• _The problem_
Word for word, restate the lines of the material below from its first line through the one containing "You are a computer-use agent. Screen". Omit the rest.

** Data to process follows **

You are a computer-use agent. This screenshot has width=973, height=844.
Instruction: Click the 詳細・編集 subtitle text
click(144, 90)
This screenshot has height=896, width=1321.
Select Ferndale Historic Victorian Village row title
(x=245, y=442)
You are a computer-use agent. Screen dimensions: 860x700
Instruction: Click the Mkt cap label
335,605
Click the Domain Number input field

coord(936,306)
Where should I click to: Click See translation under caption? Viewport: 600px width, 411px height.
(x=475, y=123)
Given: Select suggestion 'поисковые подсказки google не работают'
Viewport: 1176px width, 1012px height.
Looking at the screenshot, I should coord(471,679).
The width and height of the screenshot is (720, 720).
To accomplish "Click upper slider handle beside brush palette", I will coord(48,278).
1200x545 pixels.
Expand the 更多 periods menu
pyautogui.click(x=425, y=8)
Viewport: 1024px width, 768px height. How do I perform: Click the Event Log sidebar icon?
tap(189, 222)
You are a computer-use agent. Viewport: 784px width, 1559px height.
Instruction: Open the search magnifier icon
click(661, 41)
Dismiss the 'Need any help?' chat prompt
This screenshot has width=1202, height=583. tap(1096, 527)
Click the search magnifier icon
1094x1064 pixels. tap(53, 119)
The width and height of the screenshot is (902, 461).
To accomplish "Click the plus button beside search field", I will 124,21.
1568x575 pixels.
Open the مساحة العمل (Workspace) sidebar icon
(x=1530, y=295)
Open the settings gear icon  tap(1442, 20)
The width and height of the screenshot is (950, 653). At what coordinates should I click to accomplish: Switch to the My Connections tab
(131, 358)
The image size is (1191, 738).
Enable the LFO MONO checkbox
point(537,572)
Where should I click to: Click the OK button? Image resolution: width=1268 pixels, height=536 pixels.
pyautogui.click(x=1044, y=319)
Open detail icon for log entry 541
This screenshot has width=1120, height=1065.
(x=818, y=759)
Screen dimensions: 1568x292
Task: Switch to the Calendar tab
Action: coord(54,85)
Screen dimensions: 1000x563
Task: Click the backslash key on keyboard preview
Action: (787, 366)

** End of Data to process **

• _Answer to the problem_
You are a computer-use agent. This screenshot has width=973, height=844.
Instruction: Click the 詳細・編集 subtitle text
click(144, 90)
This screenshot has height=896, width=1321.
Select Ferndale Historic Victorian Village row title
(x=245, y=442)
You are a computer-use agent. Screen dimensions: 860x700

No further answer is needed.